The liberal idea, by contrast, is that innocent Christ on the cross inspires repentance and seems to reflect ideas like Isaiah where we read “5 And I said, “Woe is me! I am lost, for I am a man of unclean lips, and I live among a people of unclean lips, yet my eyes have seen the King, the Lord of hosts! (Isaiah 6:5, see also Luke 5:8).” The idea is that Christ is love incarnate, suffering for his persecutors to help them see the wrongness of their ways. One online commentary says:

  • Isaiah 6:5, In the passage cited in the question, the prophet Isaiah had just seen a vision of God in all His splendor, glory, and holiness. His immediate reaction was a deep sense of his own sinfulness in comparison (as well as of the sinfulness of the entire rebellious nation of Israel, to which God was sending him to preach). When he said that he was a man of unclean lips, and that all of the Israelites were a people of unclean lips, he was using his and their lips as a metaphor for the sinful way in which in which he and they spoke (as well as for their entire sinful, disobedient lifestyle, including their deeds and thoughts).

Hyper-Grace theology wants to take the concept of repentance out of the equation, even though it only accomplishes this by aborting a large portion of New Testament scripture (see for instance )

Interestingly, it is a pushback against Hyper-Grace theology that actually seems to be fighting against a religion based on vicarious atonement among the religious right. Part of it is the senselessness of penal substitution. For instance, Christ’s death supposedly defeated Satan, and yet Satan is still in charge as the God/Prince (2 Cor 4:4; Ephesians 2:2-3) of this world and wouldn’t be defeated until Christ returns. So, what exactly did the penal substitution cross accomplish?


And, in fact, it is precisely in re-imagining the cross that we can put the Christ Myth Theory back into play. In my 2 modern library essays critiquing penal substitution I thoroughly argued against a penal substitution mythical Christ who was killed in outer space by sky demons. This clearly doesn’t work. But, if we have a moral influence interpretation of the cross, the mythicism question arises anew. Clearly, Isaiah 6:5 mentioned above definitely shows a mystical vision can inspire repentance. And, ancient Jews could be powerfully emotionally involved in the death of deities: eg, in Ezekiel the women weeping for Tammuz. So, as per mythicism we have the evil sky demons slaughtering the Davidic angel Jesus who was the pinnacle of God’s creation, which awakened the law written on people’s hearts by the people realizing the demonic and Satanic influence on them (eg., Satan entering Judas).

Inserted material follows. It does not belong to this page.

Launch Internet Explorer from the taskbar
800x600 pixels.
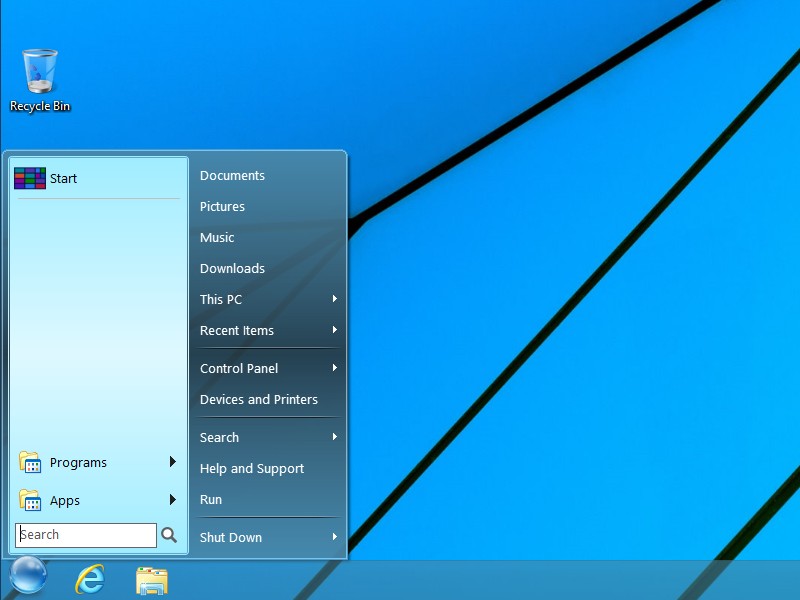(89, 578)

Price then comments how the wrongful death of Jesus was crafted:

  • Mark borrowed from Daniel 6:4 LXX the scene of the crossfire of false accusations (Helms, p. 118): “The governors and satraps sought (ezetoun) to find (eurein) occasion against Daniel, but they found against him no accusation.” Of this Mark (14:55) has made the following: “The chief priests and the whole council sought (ezetoun) testimony against Jesus in order to kill him, but they found none (ouk euriskon).”

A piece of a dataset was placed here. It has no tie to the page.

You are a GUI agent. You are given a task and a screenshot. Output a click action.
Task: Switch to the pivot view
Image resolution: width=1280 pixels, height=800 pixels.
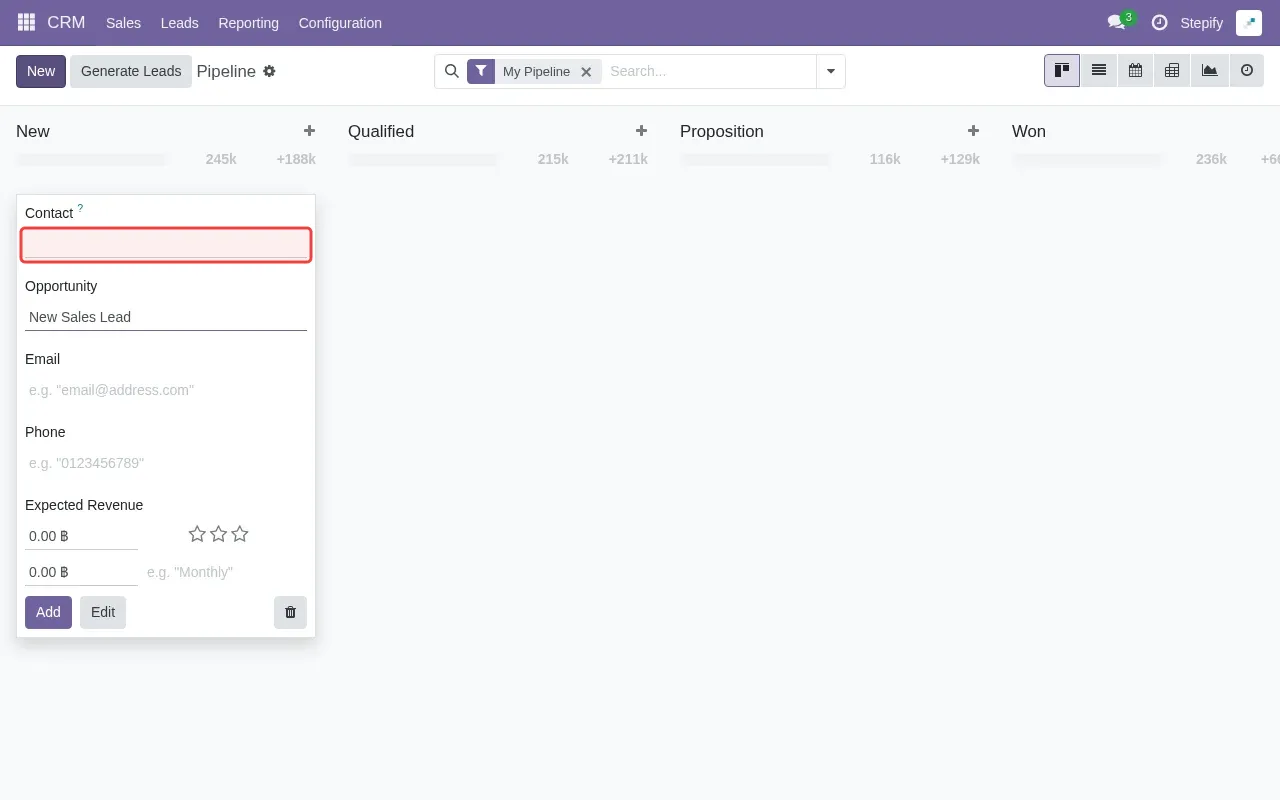click(x=1172, y=70)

So, what do we prefer, a historical Jesus interpretation or a mythical one? In my two penal substitution library essays I argued for an historical Jesus hermeneutically, but not yet deconstructively as I did above. So, which is right, an historical Jesus or a mythical one? My hope is that I’ve contextualized the argument well enough that a student may one day be interested in exploring it. I have lots of supplementary posts here on Secular Frontier, as well as my 3 modern library essays:

(1) The Noble Lie Theory Of Christian Origins:

(2) A Critique Of The Penal Substitution Interpretation Of The Cross:

(3) Penal Substitution And Jesus Mythicism:

And who knows, maybe it’s not possible to make order out of the chaotic polysemy?